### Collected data
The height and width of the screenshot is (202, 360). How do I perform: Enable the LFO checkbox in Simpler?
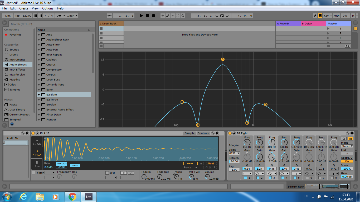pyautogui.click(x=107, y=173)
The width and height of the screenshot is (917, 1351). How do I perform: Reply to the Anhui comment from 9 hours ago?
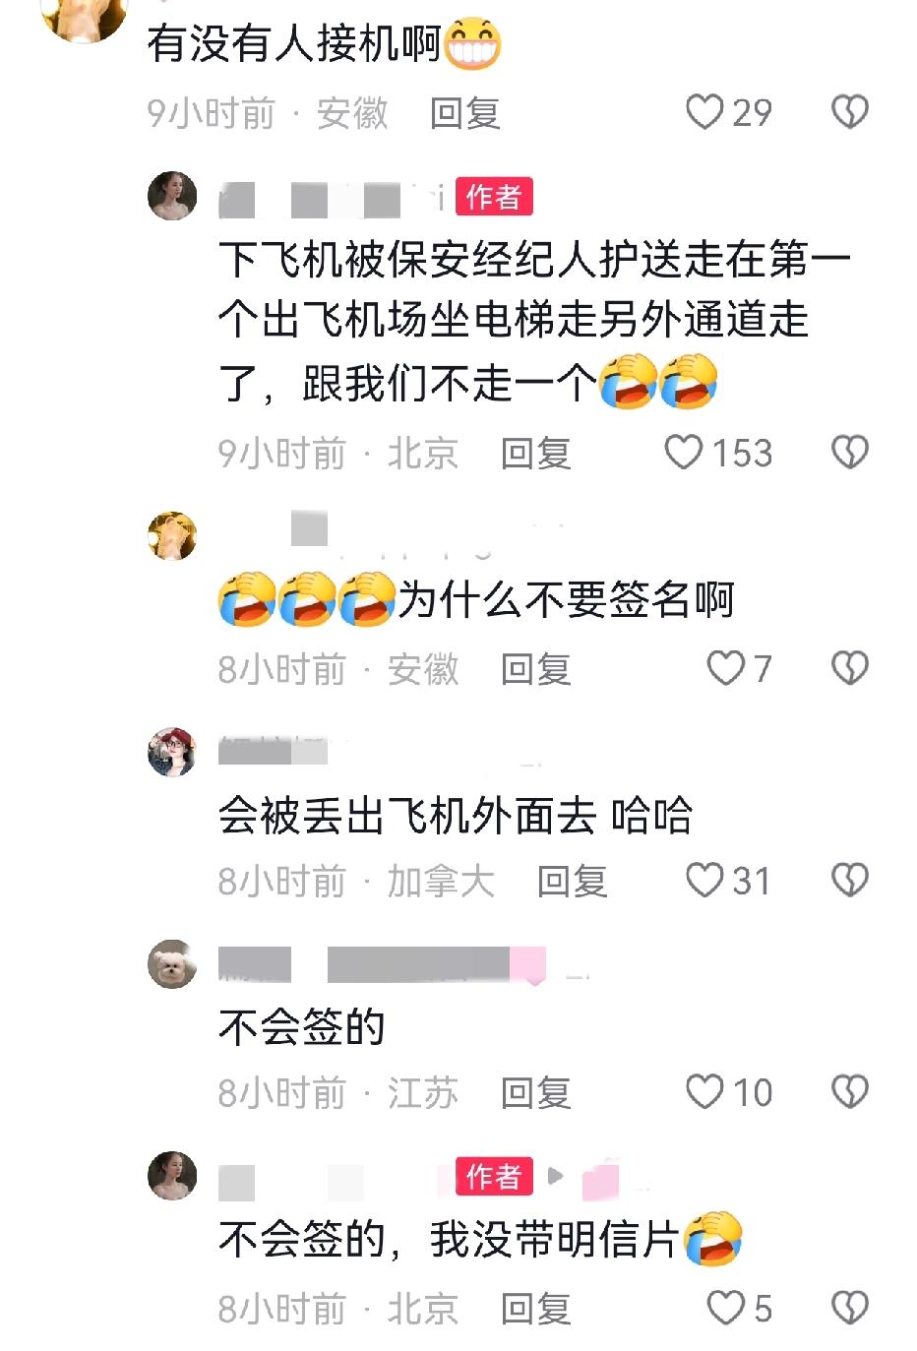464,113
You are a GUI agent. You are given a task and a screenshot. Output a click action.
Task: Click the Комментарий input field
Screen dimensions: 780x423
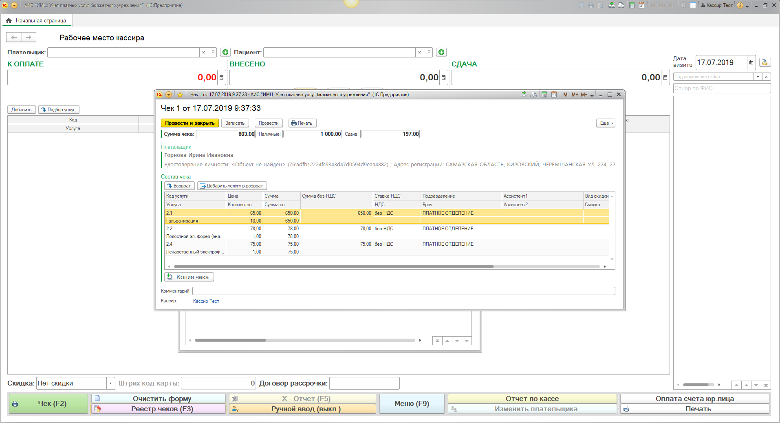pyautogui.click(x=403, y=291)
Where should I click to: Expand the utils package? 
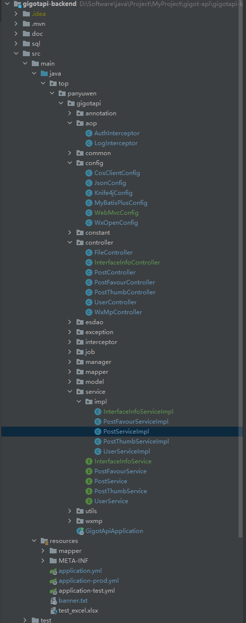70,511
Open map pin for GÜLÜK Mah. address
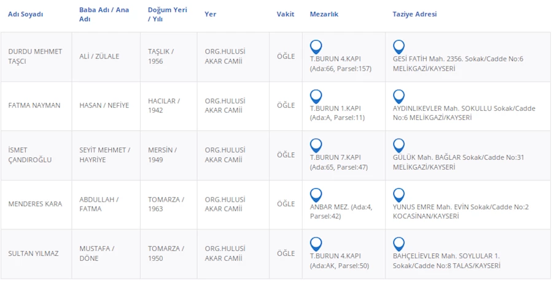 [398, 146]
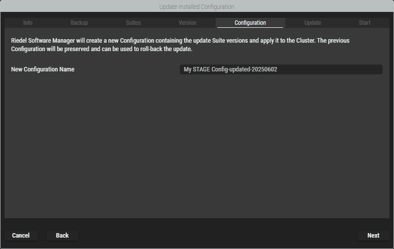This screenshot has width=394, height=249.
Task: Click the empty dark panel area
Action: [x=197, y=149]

### Task statement
Copy out all the entries precisely. No images.

### Exercise answer
The height and width of the screenshot is (202, 360). How do I perform: Enable the LFO checkbox in Simpler?
pyautogui.click(x=107, y=173)
The width and height of the screenshot is (917, 1351). How do I perform: Reply to the Anhui comment from 9 hours ago?
464,113
You are a GUI agent. You are given a task and a screenshot. Output a click action.
Task: Click the Комментарий input field
Screen dimensions: 780x423
pyautogui.click(x=403, y=291)
Where should I click to: Expand the utils package? 
70,511
Open map pin for GÜLÜK Mah. address
 [398, 146]
This screenshot has width=394, height=249.
Task: Click the empty dark panel area
Action: [x=197, y=149]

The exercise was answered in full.